Dataset entries:
::::::

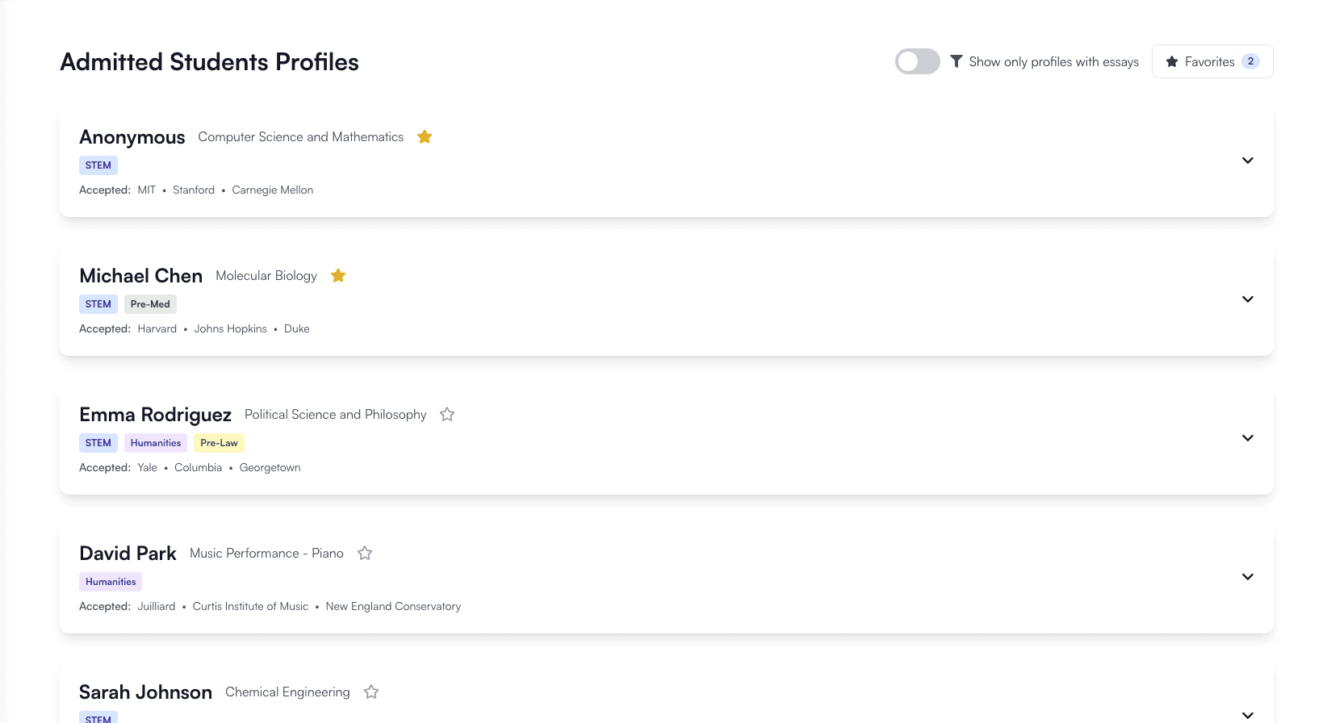Expand Sarah Johnson's profile chevron
The height and width of the screenshot is (723, 1331).
click(1248, 715)
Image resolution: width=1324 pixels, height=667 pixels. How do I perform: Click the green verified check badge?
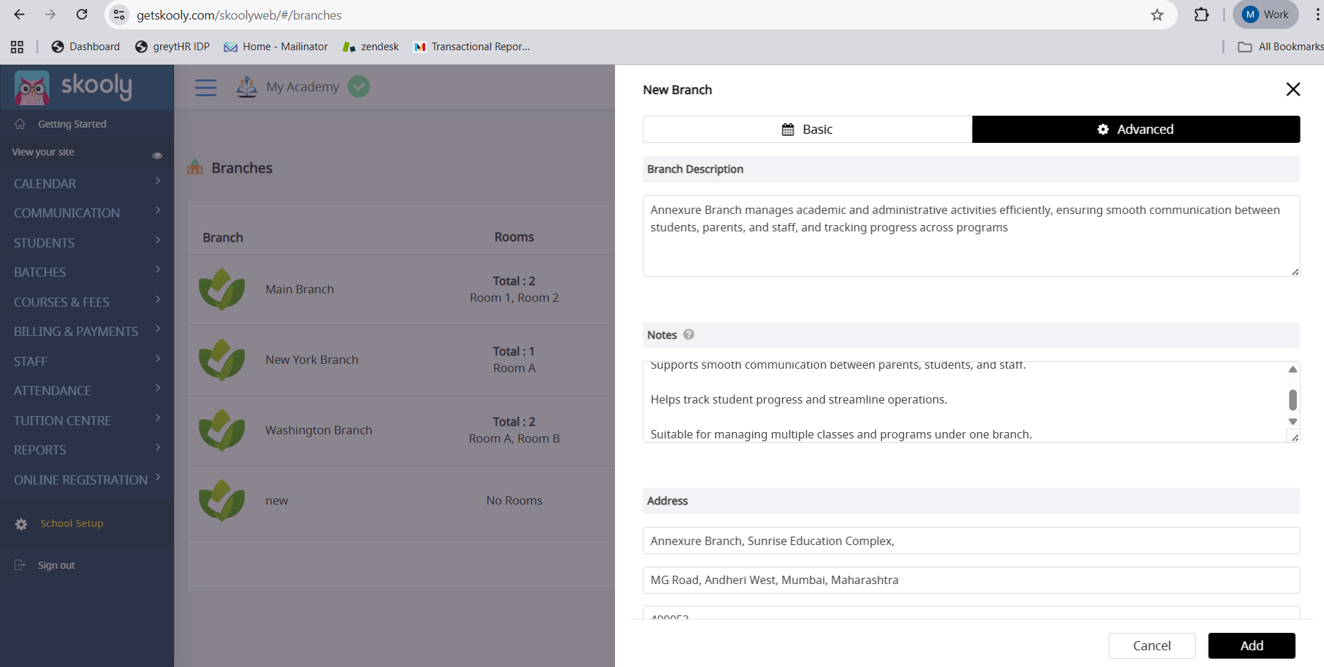[x=359, y=87]
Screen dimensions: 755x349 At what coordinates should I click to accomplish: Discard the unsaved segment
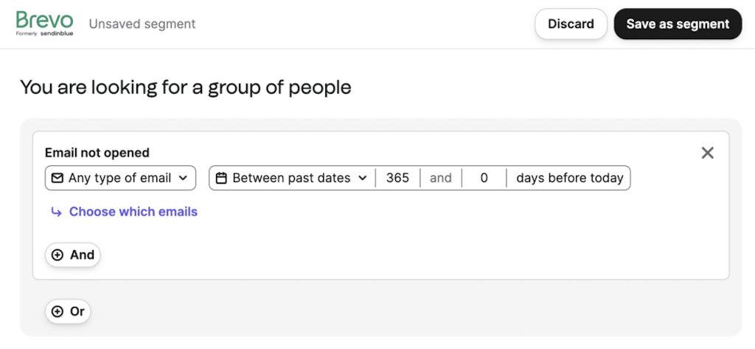(571, 24)
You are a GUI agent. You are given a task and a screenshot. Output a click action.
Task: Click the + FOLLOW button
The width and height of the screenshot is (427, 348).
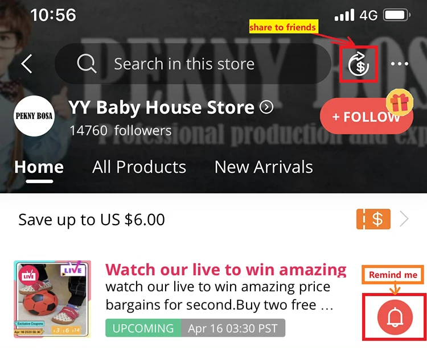[366, 117]
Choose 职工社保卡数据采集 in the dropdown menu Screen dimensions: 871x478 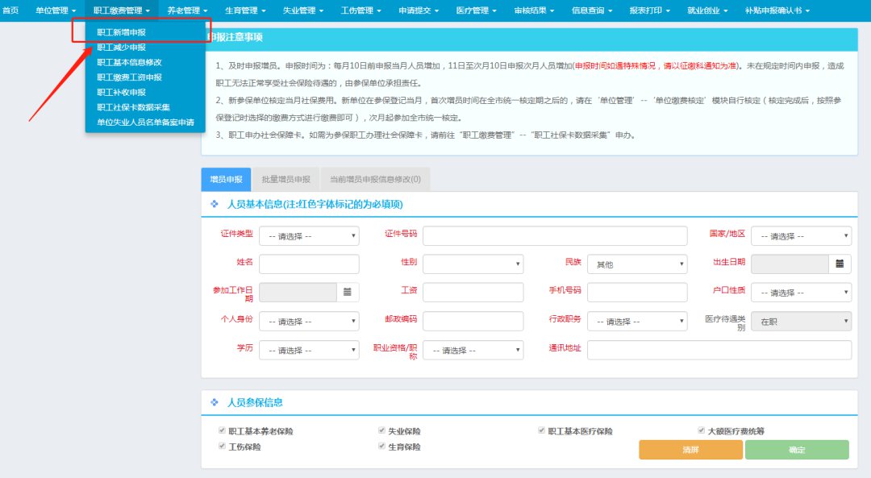[x=134, y=107]
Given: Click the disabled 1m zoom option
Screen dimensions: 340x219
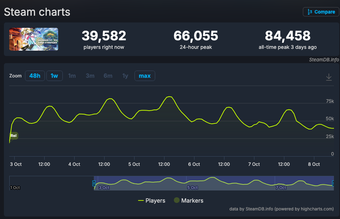Looking at the screenshot, I should click(x=72, y=76).
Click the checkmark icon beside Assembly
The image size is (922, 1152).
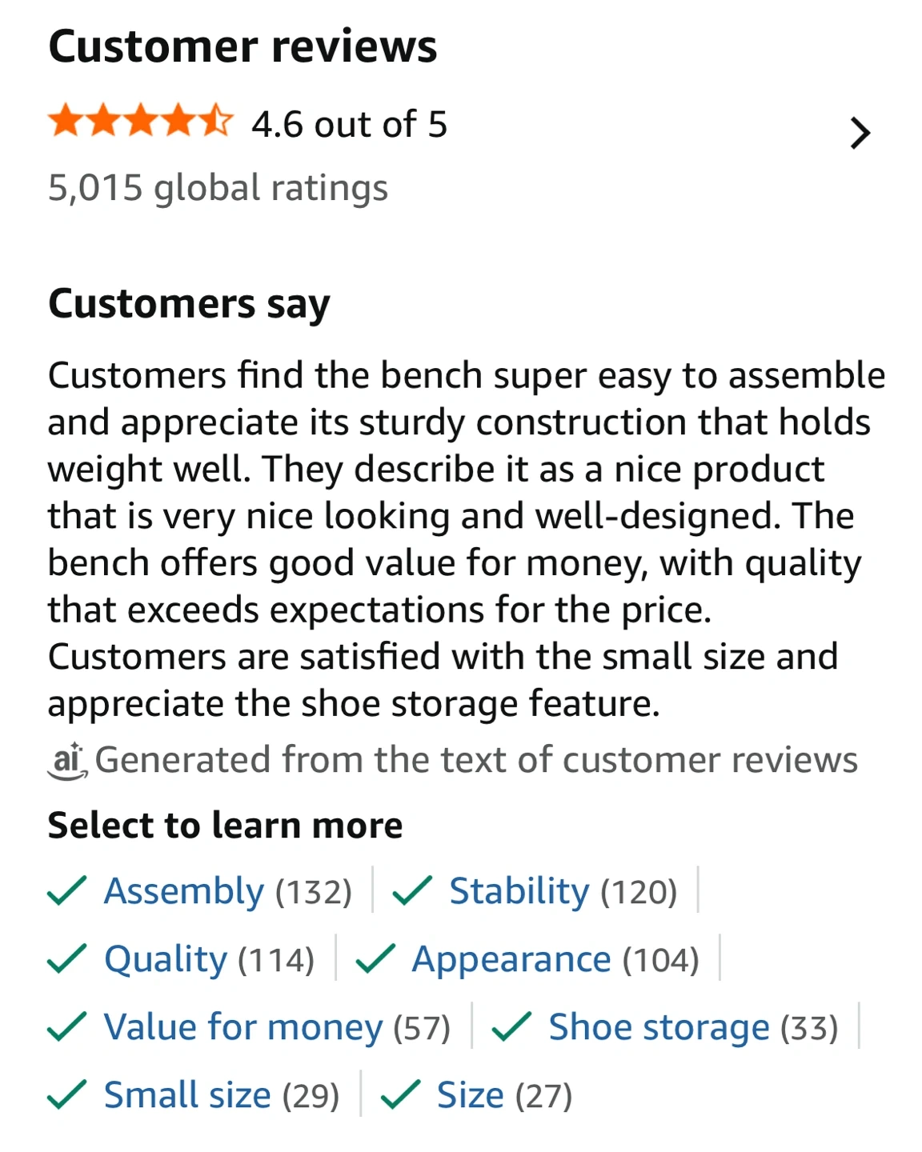67,891
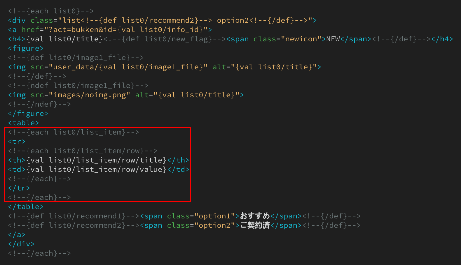Screen dimensions: 461x265
Task: Click the img src "user_data/" line
Action: point(164,67)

::::::

**What the exercise asks**
Please print the span that begins at the line holding "Given: Click the disabled 1m zoom option" and ends at the last line of the data, both ends included, with no pictures.

**Problem solution**
Given: Click the disabled 1m zoom option
Screen dimensions: 340x219
Looking at the screenshot, I should click(x=72, y=76).
Click the checkmark icon beside Assembly
The image size is (922, 1152).
67,891
Screen dimensions: 461x265
Task: Click the img src "user_data/" line
Action: point(164,67)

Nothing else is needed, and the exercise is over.